Moreover, although several studies included smokers who would be anticipated to be in a state of increased inflammation, actually no measure of biomarkers of inflammation was reported in any of the studies, and it has recently been shown that α-T is indeed anti-inflammatory, reducing monocyte pro-inflammatory cytokines and high-sensitivity CRP levels.63,64 As long as there is solid evidence that chronic inflammation is a pivotal player in the atherogenetic process in interplay with oxidative stress, the benefits from the treatment could be observed in special patient populations, such as diabetics or ESRD patients, ie patients with high degrees of both oxidative stress and chronic inflammation.
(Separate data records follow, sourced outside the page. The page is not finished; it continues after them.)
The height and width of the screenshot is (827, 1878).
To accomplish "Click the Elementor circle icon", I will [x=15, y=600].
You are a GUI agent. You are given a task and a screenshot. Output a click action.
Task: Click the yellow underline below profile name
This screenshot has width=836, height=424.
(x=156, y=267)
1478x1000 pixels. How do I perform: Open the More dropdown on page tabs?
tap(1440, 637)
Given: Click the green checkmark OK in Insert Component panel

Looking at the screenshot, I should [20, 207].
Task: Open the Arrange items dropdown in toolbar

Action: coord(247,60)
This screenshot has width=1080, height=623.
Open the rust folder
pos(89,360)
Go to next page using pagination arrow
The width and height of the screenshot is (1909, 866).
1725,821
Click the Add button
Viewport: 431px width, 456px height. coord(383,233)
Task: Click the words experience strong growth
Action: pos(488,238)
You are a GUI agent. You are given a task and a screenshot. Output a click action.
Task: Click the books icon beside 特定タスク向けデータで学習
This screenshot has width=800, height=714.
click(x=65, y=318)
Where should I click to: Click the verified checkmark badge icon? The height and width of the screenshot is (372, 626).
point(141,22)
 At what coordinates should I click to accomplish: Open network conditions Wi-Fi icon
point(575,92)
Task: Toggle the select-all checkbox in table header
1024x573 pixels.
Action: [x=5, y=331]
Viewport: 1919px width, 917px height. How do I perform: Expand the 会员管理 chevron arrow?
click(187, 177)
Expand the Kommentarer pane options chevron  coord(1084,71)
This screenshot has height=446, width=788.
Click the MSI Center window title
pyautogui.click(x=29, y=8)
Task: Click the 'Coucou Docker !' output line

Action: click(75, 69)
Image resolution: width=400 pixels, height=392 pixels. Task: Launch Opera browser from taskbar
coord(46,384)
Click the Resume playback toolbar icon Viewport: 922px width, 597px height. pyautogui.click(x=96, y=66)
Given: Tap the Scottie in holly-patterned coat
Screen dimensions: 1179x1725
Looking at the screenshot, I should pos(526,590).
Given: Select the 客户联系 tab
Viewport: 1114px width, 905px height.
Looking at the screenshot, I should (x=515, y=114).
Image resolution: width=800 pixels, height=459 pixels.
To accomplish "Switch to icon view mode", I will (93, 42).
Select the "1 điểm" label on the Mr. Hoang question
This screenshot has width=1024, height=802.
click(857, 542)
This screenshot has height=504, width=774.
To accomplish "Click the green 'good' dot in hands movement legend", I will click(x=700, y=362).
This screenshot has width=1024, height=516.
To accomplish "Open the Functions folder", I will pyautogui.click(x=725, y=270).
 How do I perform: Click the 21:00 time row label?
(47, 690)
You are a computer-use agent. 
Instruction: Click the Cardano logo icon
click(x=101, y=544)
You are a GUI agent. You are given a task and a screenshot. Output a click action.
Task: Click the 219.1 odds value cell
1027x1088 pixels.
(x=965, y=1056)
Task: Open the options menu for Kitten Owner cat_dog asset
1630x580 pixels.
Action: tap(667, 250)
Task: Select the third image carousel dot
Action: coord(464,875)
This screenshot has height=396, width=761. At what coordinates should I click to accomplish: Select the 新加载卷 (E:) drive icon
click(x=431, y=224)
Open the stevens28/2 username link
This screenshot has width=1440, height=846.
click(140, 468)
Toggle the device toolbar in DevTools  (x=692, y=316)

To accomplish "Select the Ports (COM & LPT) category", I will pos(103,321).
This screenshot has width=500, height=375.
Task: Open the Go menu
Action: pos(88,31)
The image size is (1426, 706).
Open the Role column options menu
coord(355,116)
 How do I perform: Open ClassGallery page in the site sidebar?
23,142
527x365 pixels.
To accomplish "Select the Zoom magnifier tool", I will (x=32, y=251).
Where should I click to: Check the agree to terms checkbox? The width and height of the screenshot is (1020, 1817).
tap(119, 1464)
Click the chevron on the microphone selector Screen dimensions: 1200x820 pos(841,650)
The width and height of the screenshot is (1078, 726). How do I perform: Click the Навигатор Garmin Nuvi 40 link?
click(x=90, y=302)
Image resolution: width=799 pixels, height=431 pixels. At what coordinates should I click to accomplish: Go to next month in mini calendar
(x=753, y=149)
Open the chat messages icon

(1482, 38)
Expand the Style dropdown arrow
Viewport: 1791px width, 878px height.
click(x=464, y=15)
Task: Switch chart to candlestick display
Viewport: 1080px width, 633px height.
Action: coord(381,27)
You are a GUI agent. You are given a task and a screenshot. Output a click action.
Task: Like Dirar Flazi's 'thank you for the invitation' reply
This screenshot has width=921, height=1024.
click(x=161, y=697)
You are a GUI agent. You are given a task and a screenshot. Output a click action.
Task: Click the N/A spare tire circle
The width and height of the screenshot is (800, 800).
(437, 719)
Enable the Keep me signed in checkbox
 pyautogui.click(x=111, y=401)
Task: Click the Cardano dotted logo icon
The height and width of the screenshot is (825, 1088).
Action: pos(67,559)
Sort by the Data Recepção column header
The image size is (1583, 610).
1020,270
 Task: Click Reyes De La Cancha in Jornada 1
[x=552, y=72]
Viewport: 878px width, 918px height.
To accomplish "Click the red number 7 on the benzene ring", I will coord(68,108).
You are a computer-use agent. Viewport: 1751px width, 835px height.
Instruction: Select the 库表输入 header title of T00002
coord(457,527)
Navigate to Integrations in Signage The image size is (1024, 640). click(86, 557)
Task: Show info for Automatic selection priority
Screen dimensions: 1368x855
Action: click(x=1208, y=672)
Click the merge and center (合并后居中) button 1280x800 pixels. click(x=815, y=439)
These concerns have not been taken into account in any of the major studies of α-T benefits up to now and may be a crucial obstacle for the documentation of the real cardiovascular benefits which vitamin E probably confers in particular patients. As stated before, 5-LOX is one of the enzymes through which α-T exerts its actions,65 and its increased expression and function in ESRD patients might represent one possible mechanism for a selective effect of α-T in these patients, in resemblance to the greatest cardiovascular benefits that statins have been shown to exert selectively in patients with inflammation.66 Finally, of concern is the observation that α-T has a dual function and can have in some cases pro-oxidative rather than antioxidative effects,67,68 a characteristic that increases even more the necessity for the application of solid indications for treatment.

Conclusions

Several in vitro and in vivo studies have provided solid evidence regarding the antiatherogenic effects of α-T. The discrepancy between the findings in the observational and intervention studies could be well attributed to inherent difficulties in the study of the beneficial effects of α-T but also to deficiencies in the design of the studies performed until now. Further even more prolonged studies especially in specific patient subpopulations, ie, patients with increased oxidative stress and/or chronic inflammation, with the use of more delicate determination of the oxidative status of the patients and probably more efficient pharmacologic forms, are warranted in order to permit a more accurate estimation of the cardiovascular efficacy of α-T.